━━ Dataset records
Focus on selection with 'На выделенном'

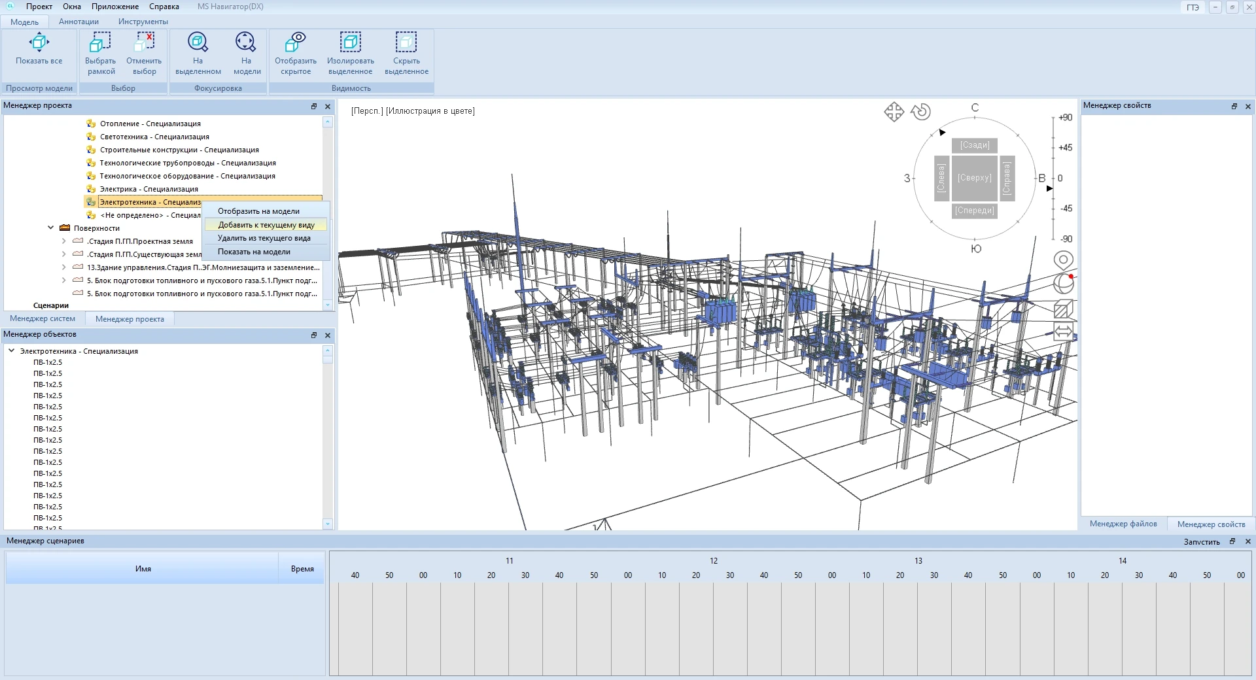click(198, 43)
━━━━
━━ Dataset records
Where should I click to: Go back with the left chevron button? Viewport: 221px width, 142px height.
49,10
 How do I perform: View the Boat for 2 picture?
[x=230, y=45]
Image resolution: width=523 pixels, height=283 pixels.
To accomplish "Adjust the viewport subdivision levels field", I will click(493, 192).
━━━━
● What is required: Scan the records above for the lines holding "Where should I" and "Image resolution: width=523". Transcribe those two and every line between them word for word, and no others.

● Solved exercise:
Where should I click to: Go back with the left chevron button? Viewport: 221px width, 142px height.
49,10
 How do I perform: View the Boat for 2 picture?
[x=230, y=45]
Image resolution: width=523 pixels, height=283 pixels.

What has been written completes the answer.